**SET EXERCISE:** Switch "screenshot" to "screen capture" throughout the part of the data that opens with the line containing "coordinates (961, 1025)." and closes with the line containing "What do you see at coordinates (144, 505)". Write out only that part, with everything else left as it stands.

**PROVIDED INFORMATION:**
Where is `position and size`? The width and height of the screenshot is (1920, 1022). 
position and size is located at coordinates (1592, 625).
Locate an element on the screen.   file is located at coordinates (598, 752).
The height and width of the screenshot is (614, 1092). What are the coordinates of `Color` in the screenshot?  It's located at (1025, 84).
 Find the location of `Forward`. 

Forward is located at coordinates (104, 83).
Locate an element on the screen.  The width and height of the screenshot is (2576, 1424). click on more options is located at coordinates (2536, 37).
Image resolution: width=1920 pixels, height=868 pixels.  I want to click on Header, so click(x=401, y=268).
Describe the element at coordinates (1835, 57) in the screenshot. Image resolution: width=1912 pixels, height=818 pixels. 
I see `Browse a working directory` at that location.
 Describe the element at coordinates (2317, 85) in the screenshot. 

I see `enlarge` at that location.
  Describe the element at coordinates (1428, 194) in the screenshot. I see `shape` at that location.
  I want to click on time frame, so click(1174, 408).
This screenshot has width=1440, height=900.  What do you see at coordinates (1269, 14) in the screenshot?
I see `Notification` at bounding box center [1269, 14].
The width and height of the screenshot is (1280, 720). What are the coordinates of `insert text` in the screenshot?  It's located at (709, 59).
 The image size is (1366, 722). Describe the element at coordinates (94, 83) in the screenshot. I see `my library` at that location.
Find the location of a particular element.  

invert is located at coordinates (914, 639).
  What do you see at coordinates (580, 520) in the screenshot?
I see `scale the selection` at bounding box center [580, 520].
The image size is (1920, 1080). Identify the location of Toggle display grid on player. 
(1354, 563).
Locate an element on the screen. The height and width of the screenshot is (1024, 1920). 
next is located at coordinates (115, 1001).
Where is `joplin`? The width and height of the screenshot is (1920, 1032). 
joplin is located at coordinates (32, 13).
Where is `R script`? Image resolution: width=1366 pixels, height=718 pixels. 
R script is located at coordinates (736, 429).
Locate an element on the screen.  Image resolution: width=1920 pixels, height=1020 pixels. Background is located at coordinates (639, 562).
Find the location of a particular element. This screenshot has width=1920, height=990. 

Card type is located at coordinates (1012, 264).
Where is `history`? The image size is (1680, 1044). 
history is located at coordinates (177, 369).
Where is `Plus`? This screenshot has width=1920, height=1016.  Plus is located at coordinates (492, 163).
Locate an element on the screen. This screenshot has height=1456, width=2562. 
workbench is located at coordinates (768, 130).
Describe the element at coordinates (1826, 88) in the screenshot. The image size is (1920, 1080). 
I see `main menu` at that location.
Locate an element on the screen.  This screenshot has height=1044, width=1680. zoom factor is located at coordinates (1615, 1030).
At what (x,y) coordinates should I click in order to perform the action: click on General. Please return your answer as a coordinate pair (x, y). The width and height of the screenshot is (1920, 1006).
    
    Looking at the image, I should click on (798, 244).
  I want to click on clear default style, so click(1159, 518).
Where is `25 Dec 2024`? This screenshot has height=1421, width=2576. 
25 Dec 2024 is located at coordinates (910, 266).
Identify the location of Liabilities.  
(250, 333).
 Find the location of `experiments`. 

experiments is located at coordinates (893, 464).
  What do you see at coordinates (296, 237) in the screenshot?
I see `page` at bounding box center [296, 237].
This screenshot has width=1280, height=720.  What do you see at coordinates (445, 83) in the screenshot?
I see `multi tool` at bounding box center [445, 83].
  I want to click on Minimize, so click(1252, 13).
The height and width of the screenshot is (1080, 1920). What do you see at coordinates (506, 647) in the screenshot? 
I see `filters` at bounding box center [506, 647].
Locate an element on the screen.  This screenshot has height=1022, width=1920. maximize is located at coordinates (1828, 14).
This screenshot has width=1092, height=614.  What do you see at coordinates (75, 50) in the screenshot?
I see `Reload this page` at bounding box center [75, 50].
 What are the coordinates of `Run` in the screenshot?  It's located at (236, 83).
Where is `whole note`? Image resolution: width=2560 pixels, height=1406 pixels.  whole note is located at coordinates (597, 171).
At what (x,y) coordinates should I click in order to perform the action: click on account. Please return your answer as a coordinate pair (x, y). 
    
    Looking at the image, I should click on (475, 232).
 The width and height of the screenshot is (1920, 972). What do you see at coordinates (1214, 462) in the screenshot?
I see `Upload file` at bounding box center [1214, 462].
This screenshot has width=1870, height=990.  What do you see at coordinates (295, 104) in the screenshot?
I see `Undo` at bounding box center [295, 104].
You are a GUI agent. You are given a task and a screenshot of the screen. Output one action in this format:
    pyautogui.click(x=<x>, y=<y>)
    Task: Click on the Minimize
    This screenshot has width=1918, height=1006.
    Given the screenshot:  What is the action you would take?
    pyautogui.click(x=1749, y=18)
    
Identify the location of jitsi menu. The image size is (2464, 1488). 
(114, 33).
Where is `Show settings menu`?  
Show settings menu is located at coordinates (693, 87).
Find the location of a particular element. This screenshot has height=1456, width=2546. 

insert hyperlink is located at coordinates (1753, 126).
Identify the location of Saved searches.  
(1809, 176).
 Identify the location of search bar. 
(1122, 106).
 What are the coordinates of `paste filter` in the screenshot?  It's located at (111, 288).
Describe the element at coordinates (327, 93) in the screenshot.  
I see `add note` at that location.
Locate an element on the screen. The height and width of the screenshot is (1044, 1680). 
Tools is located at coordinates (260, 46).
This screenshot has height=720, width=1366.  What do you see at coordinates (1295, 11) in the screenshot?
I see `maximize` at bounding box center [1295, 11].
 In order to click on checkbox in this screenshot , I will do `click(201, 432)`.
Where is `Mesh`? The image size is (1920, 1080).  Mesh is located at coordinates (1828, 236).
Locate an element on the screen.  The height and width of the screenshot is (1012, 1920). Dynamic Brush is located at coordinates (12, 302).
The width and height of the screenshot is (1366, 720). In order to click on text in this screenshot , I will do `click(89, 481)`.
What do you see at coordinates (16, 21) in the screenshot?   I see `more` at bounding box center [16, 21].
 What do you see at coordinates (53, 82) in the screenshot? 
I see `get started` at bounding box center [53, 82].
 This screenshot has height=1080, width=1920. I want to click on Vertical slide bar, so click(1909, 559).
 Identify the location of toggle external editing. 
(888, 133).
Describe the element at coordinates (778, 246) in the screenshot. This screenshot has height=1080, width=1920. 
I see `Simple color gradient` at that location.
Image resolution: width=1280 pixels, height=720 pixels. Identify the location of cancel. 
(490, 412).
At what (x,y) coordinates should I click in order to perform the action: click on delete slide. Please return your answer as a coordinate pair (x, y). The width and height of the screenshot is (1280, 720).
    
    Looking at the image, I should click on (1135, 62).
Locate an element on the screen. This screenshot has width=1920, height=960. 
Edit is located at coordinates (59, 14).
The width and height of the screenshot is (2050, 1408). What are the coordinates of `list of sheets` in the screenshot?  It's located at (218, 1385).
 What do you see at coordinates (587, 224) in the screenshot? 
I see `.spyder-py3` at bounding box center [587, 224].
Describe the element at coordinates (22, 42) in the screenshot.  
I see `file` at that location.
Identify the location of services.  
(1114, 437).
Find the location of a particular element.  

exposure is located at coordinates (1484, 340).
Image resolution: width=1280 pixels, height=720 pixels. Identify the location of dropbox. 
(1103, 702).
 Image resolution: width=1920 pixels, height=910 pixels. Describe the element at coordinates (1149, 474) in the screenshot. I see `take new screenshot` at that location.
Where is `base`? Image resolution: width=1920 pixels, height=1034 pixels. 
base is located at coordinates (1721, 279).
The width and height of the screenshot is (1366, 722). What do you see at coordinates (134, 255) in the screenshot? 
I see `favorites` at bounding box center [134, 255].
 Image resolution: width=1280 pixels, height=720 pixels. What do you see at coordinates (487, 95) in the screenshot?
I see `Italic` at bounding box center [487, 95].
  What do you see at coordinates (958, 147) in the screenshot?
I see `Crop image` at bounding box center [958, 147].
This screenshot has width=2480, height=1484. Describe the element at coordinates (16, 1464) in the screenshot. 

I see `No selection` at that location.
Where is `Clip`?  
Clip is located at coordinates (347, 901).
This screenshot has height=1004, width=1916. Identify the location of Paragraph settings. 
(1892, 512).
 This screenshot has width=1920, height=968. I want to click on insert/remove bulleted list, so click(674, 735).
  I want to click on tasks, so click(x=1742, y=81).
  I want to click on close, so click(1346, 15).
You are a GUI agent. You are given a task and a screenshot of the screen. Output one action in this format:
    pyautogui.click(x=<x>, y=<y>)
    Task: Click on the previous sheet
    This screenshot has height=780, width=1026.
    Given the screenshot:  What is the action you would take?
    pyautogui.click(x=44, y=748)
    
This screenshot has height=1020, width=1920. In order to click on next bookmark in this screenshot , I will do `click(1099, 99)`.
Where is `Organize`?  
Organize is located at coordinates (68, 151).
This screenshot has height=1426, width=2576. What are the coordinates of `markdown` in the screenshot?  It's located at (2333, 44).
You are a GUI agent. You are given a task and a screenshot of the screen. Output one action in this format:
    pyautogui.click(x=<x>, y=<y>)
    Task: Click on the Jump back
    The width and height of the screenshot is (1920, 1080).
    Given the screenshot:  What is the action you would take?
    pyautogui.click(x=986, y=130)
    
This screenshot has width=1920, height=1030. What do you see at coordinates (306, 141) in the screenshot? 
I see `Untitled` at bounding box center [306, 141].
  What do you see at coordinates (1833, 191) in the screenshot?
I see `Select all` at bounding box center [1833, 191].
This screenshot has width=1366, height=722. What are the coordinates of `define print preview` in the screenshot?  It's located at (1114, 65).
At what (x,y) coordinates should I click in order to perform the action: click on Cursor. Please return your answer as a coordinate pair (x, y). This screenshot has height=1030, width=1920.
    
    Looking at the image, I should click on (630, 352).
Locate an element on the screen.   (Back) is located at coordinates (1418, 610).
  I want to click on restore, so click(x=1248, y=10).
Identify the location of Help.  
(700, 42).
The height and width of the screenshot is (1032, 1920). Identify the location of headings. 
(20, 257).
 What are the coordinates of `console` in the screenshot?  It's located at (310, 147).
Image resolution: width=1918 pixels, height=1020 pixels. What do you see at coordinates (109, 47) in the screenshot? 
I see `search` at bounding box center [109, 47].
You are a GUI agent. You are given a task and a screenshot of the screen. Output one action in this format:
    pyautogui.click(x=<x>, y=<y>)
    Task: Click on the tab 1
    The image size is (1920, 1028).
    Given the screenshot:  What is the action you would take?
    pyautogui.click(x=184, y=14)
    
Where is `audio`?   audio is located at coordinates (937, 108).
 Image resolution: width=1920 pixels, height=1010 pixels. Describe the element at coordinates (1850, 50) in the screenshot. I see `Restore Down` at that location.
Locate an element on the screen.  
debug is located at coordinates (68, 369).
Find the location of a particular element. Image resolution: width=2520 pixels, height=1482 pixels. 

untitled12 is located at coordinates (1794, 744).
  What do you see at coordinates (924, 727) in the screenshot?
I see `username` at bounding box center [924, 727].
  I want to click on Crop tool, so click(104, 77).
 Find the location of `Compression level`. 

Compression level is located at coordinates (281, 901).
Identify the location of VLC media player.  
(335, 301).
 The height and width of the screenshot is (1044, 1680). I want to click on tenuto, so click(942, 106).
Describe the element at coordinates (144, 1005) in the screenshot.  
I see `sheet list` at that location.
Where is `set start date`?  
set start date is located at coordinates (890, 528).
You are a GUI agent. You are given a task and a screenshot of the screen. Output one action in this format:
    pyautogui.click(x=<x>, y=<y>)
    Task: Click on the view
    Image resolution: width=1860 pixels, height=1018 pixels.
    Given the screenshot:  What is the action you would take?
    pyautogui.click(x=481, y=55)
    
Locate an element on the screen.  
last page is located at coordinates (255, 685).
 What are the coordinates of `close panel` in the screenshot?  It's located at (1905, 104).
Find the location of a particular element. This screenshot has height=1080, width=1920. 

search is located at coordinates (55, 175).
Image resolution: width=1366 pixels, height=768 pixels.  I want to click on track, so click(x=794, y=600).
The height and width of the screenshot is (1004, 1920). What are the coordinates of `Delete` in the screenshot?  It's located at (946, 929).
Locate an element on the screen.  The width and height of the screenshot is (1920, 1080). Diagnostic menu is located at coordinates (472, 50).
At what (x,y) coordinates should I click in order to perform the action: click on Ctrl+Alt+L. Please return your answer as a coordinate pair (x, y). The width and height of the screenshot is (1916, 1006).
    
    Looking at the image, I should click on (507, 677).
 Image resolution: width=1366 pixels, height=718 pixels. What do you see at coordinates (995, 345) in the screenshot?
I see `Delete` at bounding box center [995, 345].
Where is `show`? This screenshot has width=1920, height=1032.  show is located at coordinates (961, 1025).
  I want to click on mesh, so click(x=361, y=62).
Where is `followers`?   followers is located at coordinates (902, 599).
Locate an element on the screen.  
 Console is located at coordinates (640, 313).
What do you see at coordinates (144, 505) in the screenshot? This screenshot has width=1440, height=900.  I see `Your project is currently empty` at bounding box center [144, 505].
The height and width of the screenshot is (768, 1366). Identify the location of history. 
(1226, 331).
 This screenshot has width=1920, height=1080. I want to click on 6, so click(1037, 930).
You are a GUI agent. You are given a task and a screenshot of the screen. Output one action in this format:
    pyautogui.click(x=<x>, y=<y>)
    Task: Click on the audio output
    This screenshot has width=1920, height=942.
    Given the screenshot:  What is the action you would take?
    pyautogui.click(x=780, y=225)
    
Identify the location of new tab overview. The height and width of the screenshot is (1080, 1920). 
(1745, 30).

**COMPLETED TASK:**
Where is `show`? This screen capture has width=1920, height=1032.  show is located at coordinates (961, 1025).
  I want to click on mesh, so click(x=361, y=62).
Where is `followers`?   followers is located at coordinates (902, 599).
Locate an element on the screen.  
 Console is located at coordinates (640, 313).
What do you see at coordinates (144, 505) in the screen capture? This screen capture has width=1440, height=900.  I see `Your project is currently empty` at bounding box center [144, 505].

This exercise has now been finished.